Pour la societe en general, comment utiliser ces plateformes, sans s’exposer ni mettre en peril des choses fragiles ou precieuses, devient une question ethique, qui demande de l’intelligence et de la creativite.
La loi ne pourra que suivre, a son rythme, apres de fortes pressions citoyennes, comme d’habitude.
Les nombreuses lois sur la presse qui se sont succédé depuis le XIXe siècle démontrent que les conflits de l’espace public peuvent et doivent être régulés par la collectivité sous la forme qui a précisément cette fonction. A noter que la loi ne se décide pas d’elle-même ou par l’intermédiaire d’un collège d’experts omniscients: c’est le plus souvent par le biais de scandales, de controverses médiatiques, de plaintes ou de manifestations publiques que se manifeste la nécessité d’un nouvel équilibre collectif. A ce titre, les médias sociaux constituent un nouvel outil pour faire entendre la voix des mécontents. La mobilisation #Metoo a fourni récemment un exemple de débat public aux multiples effets sociaux et juridiques (même si on peut regretter de nombreux manques dans les textes votés récemment à ce sujet).
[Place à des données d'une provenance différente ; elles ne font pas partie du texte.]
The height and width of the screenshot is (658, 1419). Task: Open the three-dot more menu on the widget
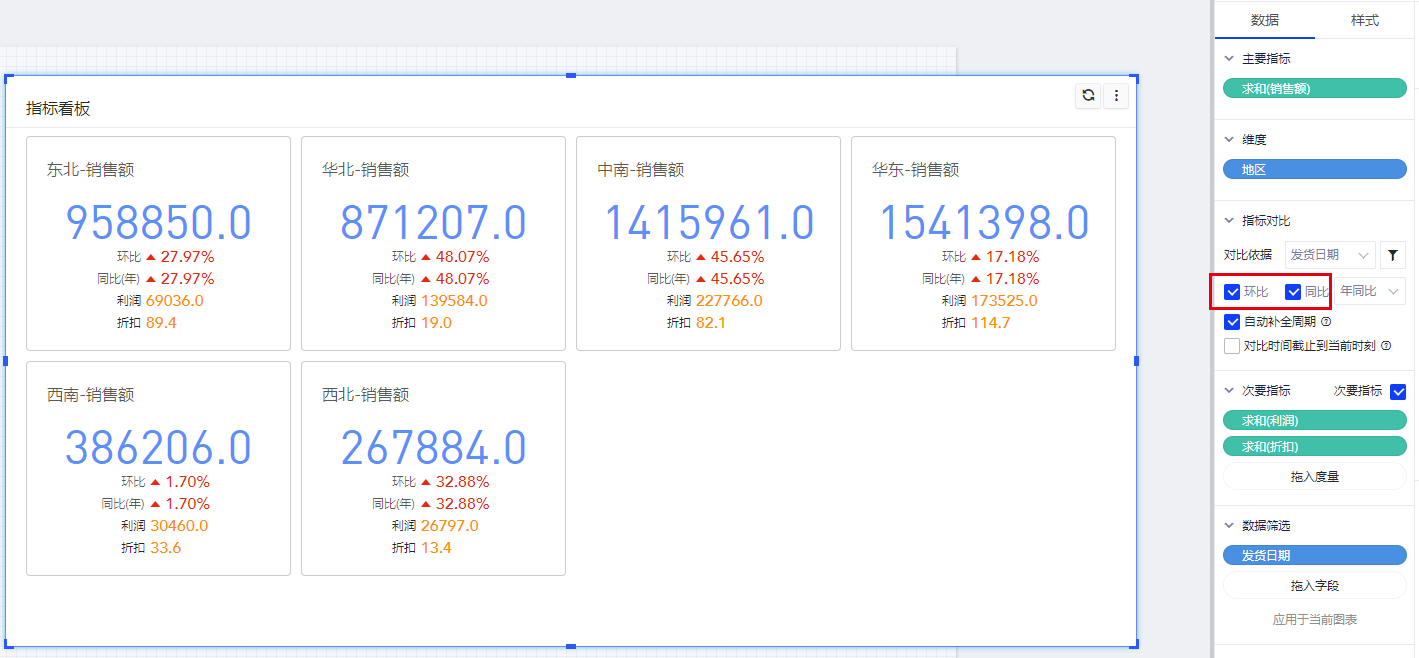pyautogui.click(x=1116, y=96)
Une loi équitable nécessite évidemment une bonne compréhension du problème. A cet égard, il faut noter que la panique à propos de l’exploitation des données se limite malheureusement à une caricature techniciste d’un débat bien plus vaste, puisque cette exploitation a commencé dès le début du XXs siècle avec l’invention du marketing. Si nos comportements électoraux ont en effet été protégés par des dispositions qui en assuraient l’anonymat, nos comportements de consommation sont depuis longtemps à la disposition des acteurs industriels. On s’énerve à propos de Facebook et de Twitter, mais on oublie que chacun d’entre nous a dans son porte-monnaie des outils de paiement ou des cartes de fidélité à des réseaux commerciaux qui fournissent des données nominatives – données qui circulent, sont revendues et utilisées selon des schémas similaires à ceux des réseaux sociaux. C’est d’ailleurs bien en raison de la parfaite normalité de ce type d’exploitation que des plate-formes comme Facebook ont pu élaborer un business-model construit sur le commerce des données.
Les industriels ont besoin d’informations sur les comportements de consommation. Les individus ont besoin de protéger l’accès à toute exposition non souhaitée. Il est temps d’écrire les règles d’un nouvel équilibre entre ces intérêts divergents. Seule la loi peut assurer ce rôle d’arbitre. Mais un large débat public est nécessaire avant de parvenir à une synthèse équitable: nous n’en sommes qu’au début de cette élaboration.